Records for this exercise:
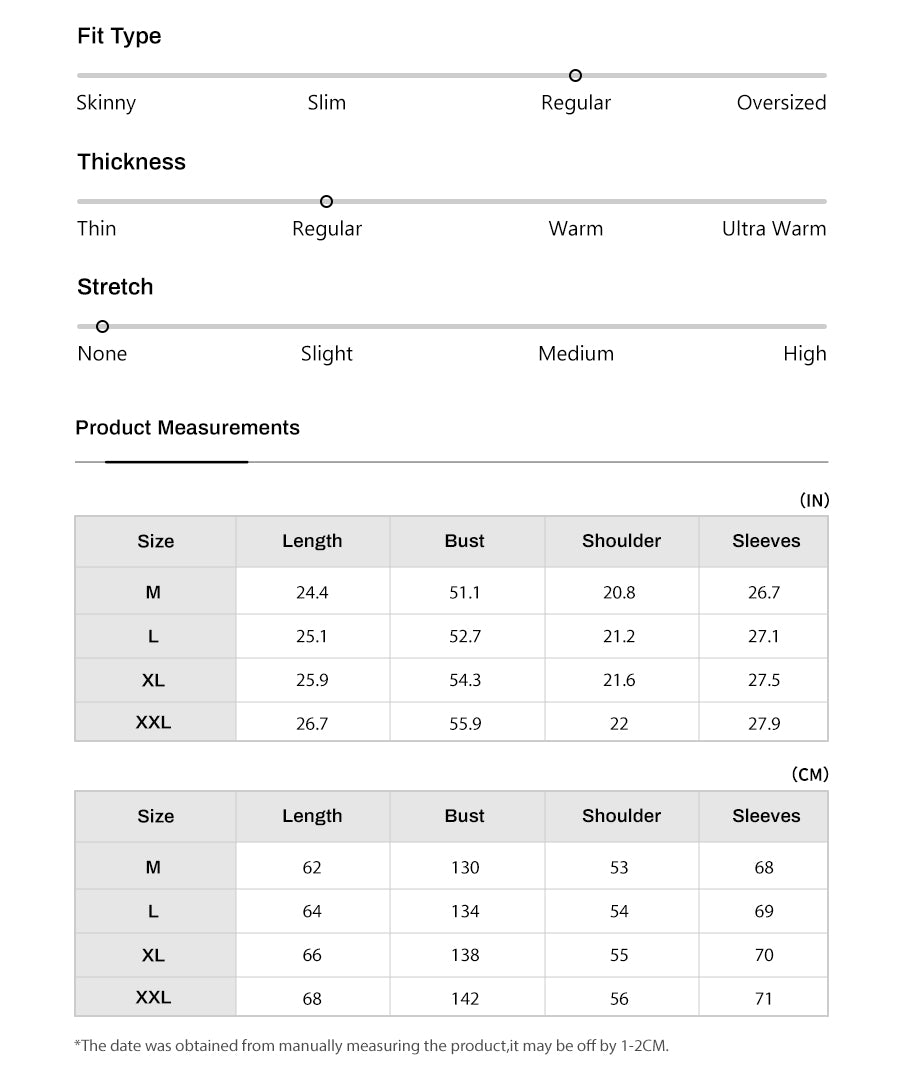Select the 24.4 length value cell
The height and width of the screenshot is (1083, 900).
point(312,593)
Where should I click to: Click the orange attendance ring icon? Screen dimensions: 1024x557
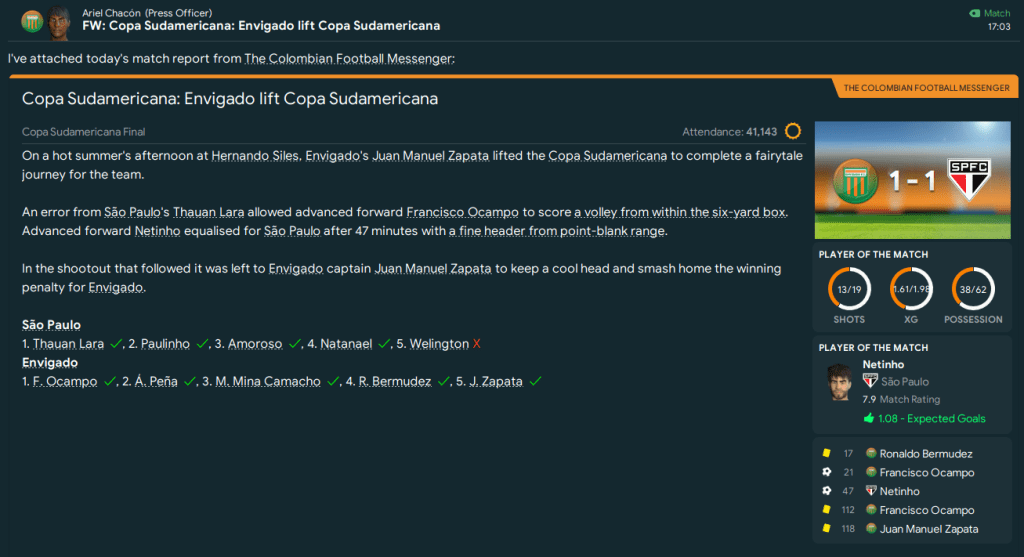(793, 131)
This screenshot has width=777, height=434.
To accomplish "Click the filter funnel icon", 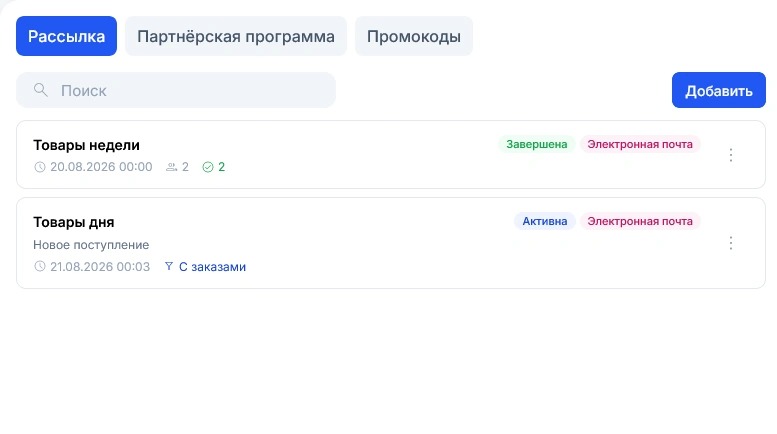I will [168, 267].
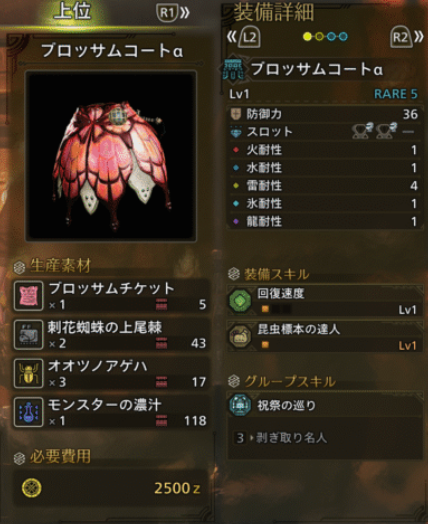Go to previous page with L2 arrow
428x524 pixels.
244,37
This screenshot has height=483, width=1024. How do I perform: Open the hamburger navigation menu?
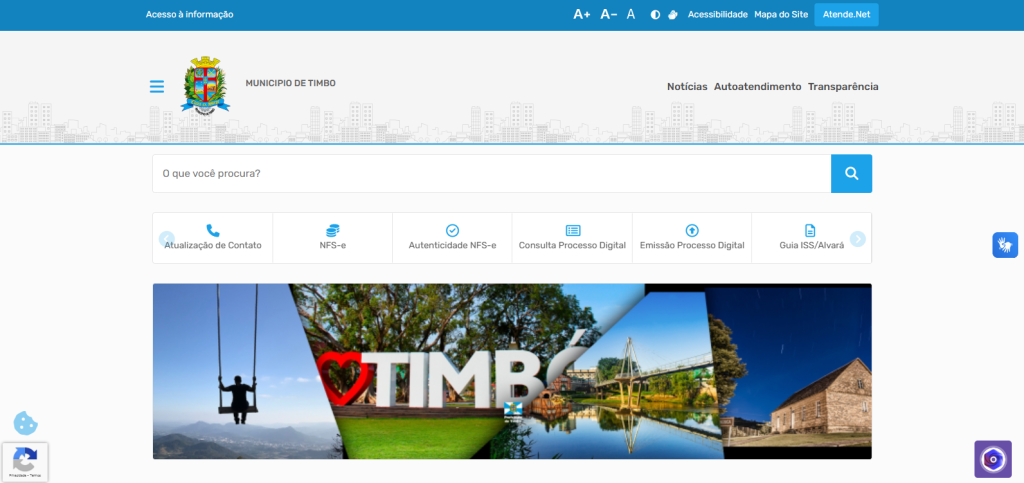157,87
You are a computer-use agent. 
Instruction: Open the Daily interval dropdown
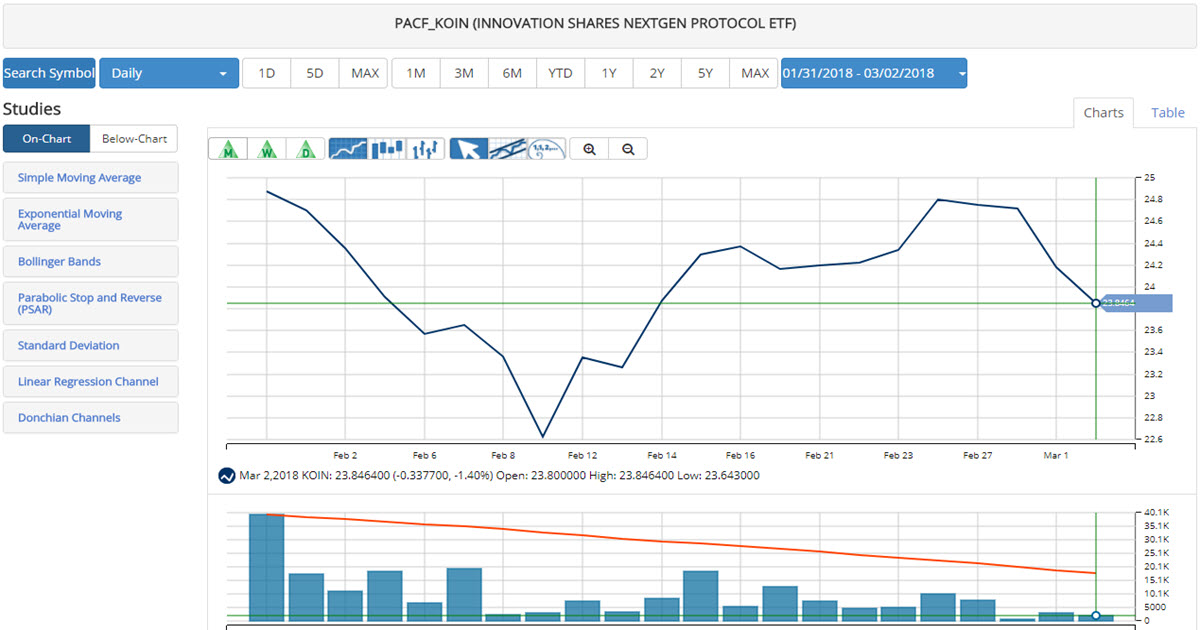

Problem description: All lines from the one holding "You are a computer-use agent." through the last line of the material above should be set down exactly, and the pictures should be left out.

Answer below:
You are a computer-use agent. 
Instruction: Open the Daily interval dropdown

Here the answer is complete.